▶ [INPUT]
*** Begin section ***

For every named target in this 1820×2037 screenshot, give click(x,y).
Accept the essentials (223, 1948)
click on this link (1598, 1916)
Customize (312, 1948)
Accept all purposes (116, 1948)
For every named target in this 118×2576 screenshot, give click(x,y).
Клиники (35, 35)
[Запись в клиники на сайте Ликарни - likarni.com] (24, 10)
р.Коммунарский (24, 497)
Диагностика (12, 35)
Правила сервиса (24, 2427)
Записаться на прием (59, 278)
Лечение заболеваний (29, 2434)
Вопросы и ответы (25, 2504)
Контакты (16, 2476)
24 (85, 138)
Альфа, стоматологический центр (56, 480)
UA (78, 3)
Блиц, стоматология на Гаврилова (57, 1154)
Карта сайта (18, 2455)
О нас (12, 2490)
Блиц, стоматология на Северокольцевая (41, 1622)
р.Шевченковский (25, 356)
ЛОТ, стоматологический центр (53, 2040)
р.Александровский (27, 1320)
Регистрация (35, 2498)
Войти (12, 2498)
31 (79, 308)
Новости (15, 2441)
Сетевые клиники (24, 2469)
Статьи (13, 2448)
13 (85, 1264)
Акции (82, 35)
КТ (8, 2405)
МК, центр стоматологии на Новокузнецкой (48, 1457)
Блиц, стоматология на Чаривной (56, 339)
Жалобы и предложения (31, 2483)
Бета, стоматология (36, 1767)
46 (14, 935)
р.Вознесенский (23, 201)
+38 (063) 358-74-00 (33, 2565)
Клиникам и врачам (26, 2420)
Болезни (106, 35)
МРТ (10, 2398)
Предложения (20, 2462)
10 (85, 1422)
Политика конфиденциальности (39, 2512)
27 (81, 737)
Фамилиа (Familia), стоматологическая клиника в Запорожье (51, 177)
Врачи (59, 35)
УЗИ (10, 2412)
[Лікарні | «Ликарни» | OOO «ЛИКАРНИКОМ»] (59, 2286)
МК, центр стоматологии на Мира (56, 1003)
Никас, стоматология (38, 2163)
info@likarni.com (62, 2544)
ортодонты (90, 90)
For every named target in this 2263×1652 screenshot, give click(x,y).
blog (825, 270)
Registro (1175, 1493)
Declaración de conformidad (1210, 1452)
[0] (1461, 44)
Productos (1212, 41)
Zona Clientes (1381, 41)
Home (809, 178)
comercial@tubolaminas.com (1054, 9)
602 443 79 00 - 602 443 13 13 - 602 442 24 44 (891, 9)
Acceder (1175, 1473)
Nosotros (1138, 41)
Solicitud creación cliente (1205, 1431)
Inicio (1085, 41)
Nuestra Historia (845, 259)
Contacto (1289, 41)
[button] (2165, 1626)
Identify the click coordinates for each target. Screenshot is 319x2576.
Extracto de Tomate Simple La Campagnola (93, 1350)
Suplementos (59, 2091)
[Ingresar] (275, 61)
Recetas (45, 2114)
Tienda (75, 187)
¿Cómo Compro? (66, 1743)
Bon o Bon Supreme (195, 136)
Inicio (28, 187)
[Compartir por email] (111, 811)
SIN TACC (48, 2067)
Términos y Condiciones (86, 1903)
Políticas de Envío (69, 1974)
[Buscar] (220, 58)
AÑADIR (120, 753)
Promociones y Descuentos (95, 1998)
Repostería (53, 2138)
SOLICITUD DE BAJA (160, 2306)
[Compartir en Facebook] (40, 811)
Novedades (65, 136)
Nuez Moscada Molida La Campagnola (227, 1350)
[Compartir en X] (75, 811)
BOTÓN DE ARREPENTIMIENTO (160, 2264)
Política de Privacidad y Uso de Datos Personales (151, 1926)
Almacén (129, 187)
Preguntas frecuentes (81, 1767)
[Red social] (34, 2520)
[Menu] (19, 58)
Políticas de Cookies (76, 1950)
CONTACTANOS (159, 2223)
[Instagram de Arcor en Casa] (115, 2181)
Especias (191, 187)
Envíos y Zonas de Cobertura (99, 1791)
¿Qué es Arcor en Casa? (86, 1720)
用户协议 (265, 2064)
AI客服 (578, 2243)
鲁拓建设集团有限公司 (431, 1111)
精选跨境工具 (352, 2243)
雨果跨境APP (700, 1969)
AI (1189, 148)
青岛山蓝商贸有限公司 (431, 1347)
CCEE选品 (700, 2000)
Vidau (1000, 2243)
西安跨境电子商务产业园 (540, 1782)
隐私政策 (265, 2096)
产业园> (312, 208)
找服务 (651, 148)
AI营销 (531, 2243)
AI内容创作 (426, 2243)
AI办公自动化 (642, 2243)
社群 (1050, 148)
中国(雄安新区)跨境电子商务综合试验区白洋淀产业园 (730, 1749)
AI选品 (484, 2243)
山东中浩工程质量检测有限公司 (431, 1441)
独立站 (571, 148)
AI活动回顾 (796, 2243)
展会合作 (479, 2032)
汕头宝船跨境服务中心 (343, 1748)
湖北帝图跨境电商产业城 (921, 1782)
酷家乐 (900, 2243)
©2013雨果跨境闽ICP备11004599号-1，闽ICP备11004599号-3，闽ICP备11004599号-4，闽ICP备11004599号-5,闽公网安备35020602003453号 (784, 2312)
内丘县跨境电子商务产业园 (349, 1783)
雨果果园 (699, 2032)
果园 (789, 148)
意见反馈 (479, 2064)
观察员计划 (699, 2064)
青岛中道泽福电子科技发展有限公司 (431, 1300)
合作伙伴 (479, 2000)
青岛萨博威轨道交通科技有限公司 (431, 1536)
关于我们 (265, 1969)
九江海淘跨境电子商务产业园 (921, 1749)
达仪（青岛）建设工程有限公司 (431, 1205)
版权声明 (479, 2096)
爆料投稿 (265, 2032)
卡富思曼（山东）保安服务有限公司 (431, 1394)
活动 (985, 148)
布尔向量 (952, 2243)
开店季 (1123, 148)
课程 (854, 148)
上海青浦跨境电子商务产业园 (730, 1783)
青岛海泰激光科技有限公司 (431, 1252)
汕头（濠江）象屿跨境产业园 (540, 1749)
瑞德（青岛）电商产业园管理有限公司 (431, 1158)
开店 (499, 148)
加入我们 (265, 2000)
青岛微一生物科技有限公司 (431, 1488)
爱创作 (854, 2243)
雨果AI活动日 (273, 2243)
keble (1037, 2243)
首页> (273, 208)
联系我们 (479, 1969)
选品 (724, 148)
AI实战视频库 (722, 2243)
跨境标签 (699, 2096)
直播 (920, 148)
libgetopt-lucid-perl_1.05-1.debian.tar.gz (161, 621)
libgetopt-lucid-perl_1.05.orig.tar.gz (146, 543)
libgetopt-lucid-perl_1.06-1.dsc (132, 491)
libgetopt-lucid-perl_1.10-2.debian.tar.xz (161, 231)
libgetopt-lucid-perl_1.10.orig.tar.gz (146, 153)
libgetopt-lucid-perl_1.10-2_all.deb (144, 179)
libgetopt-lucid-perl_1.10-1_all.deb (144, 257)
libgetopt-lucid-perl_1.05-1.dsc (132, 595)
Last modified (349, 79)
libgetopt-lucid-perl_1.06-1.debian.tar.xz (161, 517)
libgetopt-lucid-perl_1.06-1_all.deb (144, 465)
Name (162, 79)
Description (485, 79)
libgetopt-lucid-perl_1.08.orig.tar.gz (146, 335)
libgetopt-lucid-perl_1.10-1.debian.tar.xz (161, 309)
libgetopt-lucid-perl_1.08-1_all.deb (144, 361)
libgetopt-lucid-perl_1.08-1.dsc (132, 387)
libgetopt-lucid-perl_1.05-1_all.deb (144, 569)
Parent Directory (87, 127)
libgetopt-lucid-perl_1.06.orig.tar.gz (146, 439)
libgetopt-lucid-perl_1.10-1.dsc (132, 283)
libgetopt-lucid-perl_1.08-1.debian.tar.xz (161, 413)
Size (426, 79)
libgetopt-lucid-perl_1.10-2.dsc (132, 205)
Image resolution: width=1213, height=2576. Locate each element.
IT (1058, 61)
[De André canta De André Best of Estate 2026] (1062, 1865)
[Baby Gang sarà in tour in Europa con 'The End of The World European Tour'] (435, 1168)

*** End section ***

▶ [TO DO]
Write out a verbatim copy of the data, beginning with its first line and ending with the line that contains "МК, центр стоматологии на Мира (56, 1003)".

▶ [SOLUTION TO THE EXERCISE]
For every named target in this 1820×2037 screenshot, give click(x,y).
Accept the essentials (223, 1948)
click on this link (1598, 1916)
Customize (312, 1948)
Accept all purposes (116, 1948)
For every named target in this 118×2576 screenshot, give click(x,y).
Клиники (35, 35)
[Запись в клиники на сайте Ликарни - likarni.com] (24, 10)
р.Коммунарский (24, 497)
Диагностика (12, 35)
Правила сервиса (24, 2427)
Записаться на прием (59, 278)
Лечение заболеваний (29, 2434)
Вопросы и ответы (25, 2504)
Контакты (16, 2476)
24 (85, 138)
Альфа, стоматологический центр (56, 480)
UA (78, 3)
Блиц, стоматология на Гаврилова (57, 1154)
Карта сайта (18, 2455)
О нас (12, 2490)
Блиц, стоматология на Северокольцевая (41, 1622)
р.Шевченковский (25, 356)
ЛОТ, стоматологический центр (53, 2040)
р.Александровский (27, 1320)
Регистрация (35, 2498)
Войти (12, 2498)
31 (79, 308)
Новости (15, 2441)
Сетевые клиники (24, 2469)
Статьи (13, 2448)
13 (85, 1264)
Акции (82, 35)
КТ (8, 2405)
МК, центр стоматологии на Новокузнецкой (48, 1457)
Блиц, стоматология на Чаривной (56, 339)
Жалобы и предложения (31, 2483)
Бета, стоматология (36, 1767)
46 (14, 935)
р.Вознесенский (23, 201)
+38 (063) 358-74-00 (33, 2565)
Клиникам и врачам (26, 2420)
Болезни (106, 35)
МРТ (10, 2398)
Предложения (20, 2462)
10 (85, 1422)
Политика конфиденциальности (39, 2512)
27 (81, 737)
Фамилиа (Familia), стоматологическая клиника в Запорожье (51, 177)
Врачи (59, 35)
УЗИ (10, 2412)
[Лікарні | «Ликарни» | OOO «ЛИКАРНИКОМ»] (59, 2286)
МК, центр стоматологии на Мира (56, 1003)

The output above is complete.